Una de las primeras tareas que hicimos fue de representar (con material que les traje) el mapa lingüístico de su escuela, no tanto en número de lenguas que había sino poniendo énfasis en las relaciones existentes entre las lenguas en el escuela. En base a este mapa nos planteamos como ellas se mostraban en frente a estas situaciones que habían descrito basadas en las siguientes reflexiones: ¿Ellas eran hablando plurilingües? ¿Qué relación tenían ellas con sus propias lenguas? Se sentían a gusto con sus lenguas que hablaban? ¿Qué quería decir ‘hablar’ correctamente una lengua? Llegamos a la conclusión de que esta reflexión era necesaria, para ellas, pero que ellas también debían hacer estas reflexiones con sus alumnos. Tomaron conciencia de la pluralidad lingüística que las caracterizaba. Desde esta posición, entender que aprendemos lenguas en base a las que ya sabemos les pareció lógico y coherente.

¿Qué expectativas tenían las maestras? ¿Qué valoraciones y aprendizajes compartieron al final del curso?

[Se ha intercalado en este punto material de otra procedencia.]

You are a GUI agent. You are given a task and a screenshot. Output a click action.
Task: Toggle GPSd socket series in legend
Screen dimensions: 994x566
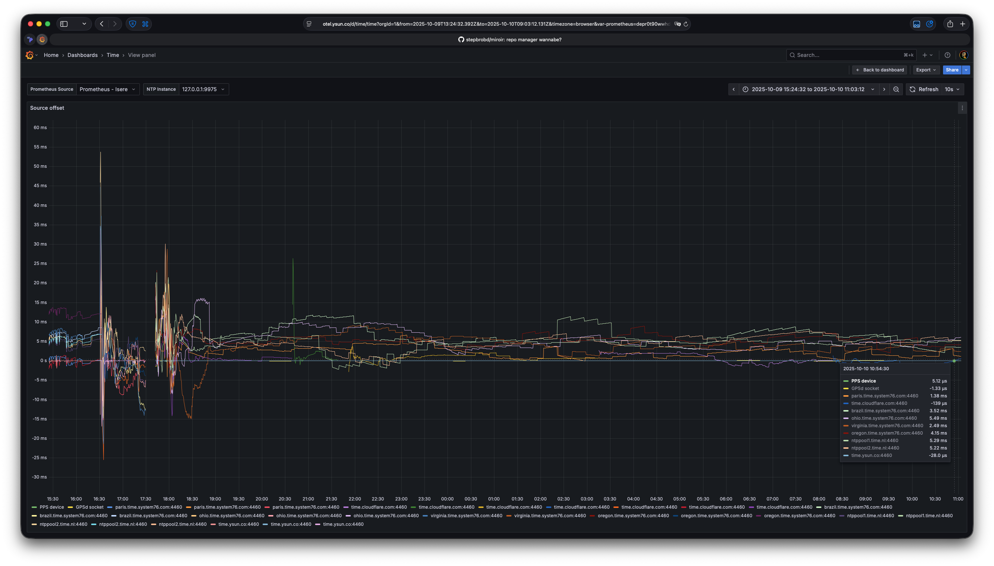point(89,507)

Como ya he comentado antes, las maestras venían muy dispuestas a compartir y aprender. Para ellas, tener un espacio para compartir sus experiencias les resultó muy importante. Pienso que uno de los objetivos que se alcanzaron mayores, que va más allá de aquellos que aparecen en el programa, fue el de perder el miedo a experimentar, a soltarse, a sentirse que lo que hacían o experimentaban ‘era normal’. Se dieron cuenta hasta qué punto se sentían limitadas por sus propias creencias y maneras de hacer. Recuerdo una maestra en concreto que explicó su situación: Entró en el aula, era un viernes por la tarde, los alumnos estaban muy cansados, quiso hacer, ella decía ‘silence, please; can you be quiet please ‘. Los alumnos no le hacían caso, ella lo repetía, lo decía más fuerte pero no era efectivo. De repente recordó lo que habíamos trabajado en el Seminario. Pidió a una chica de origen paquistaní que se levantara y le dijo al oído, puedes pedirles a ellos en urdu que hagan silencio? lo hizo, y la clase, entera, hizo silencio de golpe. Aquella pequeña iniciativa se convirtió en rutina, utilizando diferentes lenguas y las clases de inglés comenzaron de este modo durante el resto del curso. La maestra en cuestión se sintió muy satisfecha; no tanto por haber hecho que los alumnos hicieran silencio, sino porque se había atrevido a hacer algo diferente y había aprendido a apreciar las consecuencias.
Aunque el curso no fue muy largo, pienso que pudieron percibir los efectos de adoptar un enfoque plurilingüe en la enseñanza y aprendizaje de lenguas. Pudieron ver cómo los alumnos  sentían que su identidad plural no sólo se valoraba en el aula sino que, además, era útil para aprender, y esto obviamente efectivo su rendimiento, en todos los sentidos. Las maestras se vieron capaces de empezar a poner en marcha propuestas didácticas integradoras y globales.
Fue una experiencia muy enriquecedora para ellas y también para mí. De hecho, fue un privilegio ser partícipe de este proceso. Poder compartir, observar y analizar lo que pasa en el aula de primera mano es muy necesario para nosotros, docentes de la facultad; es el contacto real con el contexto a partir del cual enseñamos a la facultad.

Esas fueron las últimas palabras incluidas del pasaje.